Work to complete —
Please print the entries below exactly, from the line with "[Share on LinkedIn] (43, 579)" through the line with "DLL search order (353, 1402)", including both of those lines and leaving out all others.

Provided data —
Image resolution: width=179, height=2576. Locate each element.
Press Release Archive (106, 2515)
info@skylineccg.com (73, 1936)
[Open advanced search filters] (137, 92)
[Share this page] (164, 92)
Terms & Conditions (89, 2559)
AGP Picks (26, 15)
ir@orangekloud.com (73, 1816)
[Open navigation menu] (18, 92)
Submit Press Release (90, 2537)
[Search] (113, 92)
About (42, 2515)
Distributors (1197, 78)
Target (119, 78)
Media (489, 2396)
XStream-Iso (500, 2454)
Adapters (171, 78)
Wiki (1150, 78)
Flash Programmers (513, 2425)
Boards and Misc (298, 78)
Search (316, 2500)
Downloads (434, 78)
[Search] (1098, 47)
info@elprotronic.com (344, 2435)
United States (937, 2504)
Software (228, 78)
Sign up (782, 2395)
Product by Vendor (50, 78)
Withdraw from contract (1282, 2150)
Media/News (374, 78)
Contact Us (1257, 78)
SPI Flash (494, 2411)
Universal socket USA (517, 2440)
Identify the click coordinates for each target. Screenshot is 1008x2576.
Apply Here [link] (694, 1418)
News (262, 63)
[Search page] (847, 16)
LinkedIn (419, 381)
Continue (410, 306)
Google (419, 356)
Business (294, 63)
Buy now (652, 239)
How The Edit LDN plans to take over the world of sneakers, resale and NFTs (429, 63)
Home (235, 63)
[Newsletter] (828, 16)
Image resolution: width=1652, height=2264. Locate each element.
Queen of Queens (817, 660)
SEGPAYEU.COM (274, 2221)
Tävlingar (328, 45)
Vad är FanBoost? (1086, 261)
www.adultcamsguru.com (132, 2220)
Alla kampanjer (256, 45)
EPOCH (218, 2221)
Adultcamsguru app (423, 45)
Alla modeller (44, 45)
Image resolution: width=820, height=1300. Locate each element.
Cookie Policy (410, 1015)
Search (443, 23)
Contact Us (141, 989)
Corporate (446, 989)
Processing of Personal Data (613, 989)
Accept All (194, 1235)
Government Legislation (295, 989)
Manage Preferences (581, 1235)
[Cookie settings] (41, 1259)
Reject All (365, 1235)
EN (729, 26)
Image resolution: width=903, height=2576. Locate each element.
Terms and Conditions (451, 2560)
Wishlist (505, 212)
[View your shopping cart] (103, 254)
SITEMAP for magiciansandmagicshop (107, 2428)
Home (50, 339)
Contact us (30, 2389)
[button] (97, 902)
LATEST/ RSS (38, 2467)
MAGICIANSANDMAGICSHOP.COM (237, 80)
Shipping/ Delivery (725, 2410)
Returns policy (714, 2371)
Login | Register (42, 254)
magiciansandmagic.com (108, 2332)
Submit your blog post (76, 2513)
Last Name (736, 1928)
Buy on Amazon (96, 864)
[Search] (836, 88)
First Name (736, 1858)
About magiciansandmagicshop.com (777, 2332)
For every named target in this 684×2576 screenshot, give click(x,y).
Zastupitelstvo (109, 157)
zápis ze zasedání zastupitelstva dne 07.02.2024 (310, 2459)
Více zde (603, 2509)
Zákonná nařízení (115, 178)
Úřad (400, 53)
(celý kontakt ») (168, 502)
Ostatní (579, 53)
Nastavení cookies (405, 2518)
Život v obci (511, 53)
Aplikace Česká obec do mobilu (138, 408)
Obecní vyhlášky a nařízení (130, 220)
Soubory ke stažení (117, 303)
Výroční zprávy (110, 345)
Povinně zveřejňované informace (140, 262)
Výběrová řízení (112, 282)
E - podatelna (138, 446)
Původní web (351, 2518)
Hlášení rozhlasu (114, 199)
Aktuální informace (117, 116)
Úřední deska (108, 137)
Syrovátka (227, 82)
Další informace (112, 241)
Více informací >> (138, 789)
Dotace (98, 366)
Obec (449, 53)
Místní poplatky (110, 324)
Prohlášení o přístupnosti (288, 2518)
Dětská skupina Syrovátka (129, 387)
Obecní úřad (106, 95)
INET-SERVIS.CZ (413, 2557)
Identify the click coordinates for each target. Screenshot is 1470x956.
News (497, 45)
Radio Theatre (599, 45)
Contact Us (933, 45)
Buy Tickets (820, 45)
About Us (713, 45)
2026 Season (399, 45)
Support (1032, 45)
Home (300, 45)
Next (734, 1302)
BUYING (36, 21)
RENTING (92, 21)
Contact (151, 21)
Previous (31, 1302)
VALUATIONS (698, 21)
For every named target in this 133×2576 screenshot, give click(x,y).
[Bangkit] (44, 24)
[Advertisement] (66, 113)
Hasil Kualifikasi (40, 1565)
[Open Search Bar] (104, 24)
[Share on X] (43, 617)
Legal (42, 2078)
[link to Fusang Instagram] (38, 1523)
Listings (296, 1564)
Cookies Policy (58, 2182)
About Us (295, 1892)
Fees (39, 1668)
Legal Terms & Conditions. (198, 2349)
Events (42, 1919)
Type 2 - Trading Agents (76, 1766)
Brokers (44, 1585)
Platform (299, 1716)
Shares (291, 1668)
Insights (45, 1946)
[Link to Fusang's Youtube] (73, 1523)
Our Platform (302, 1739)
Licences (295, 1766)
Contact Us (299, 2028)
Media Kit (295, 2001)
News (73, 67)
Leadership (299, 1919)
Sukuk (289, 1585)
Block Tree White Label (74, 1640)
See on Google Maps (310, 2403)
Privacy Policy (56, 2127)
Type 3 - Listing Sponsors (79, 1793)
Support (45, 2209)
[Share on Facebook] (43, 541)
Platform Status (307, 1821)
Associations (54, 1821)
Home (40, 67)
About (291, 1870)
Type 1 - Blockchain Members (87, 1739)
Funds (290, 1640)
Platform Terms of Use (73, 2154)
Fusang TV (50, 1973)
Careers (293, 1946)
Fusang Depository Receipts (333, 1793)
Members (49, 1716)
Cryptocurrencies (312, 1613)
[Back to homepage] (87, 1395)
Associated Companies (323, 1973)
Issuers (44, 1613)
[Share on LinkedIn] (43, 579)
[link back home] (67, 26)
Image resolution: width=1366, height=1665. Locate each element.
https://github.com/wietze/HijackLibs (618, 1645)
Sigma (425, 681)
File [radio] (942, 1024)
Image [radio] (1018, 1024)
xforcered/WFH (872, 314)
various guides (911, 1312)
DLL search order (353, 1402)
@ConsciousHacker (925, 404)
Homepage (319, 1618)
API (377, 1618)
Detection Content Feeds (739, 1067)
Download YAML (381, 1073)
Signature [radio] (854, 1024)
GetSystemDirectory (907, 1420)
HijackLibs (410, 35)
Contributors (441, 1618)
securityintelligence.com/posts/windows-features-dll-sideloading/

Answer to the problem —
[Share on LinkedIn] (43, 579)
[link back home] (67, 26)
Image resolution: width=1366, height=1665. Locate each element.
https://github.com/wietze/HijackLibs (618, 1645)
Sigma (425, 681)
File [radio] (942, 1024)
Image [radio] (1018, 1024)
xforcered/WFH (872, 314)
various guides (911, 1312)
DLL search order (353, 1402)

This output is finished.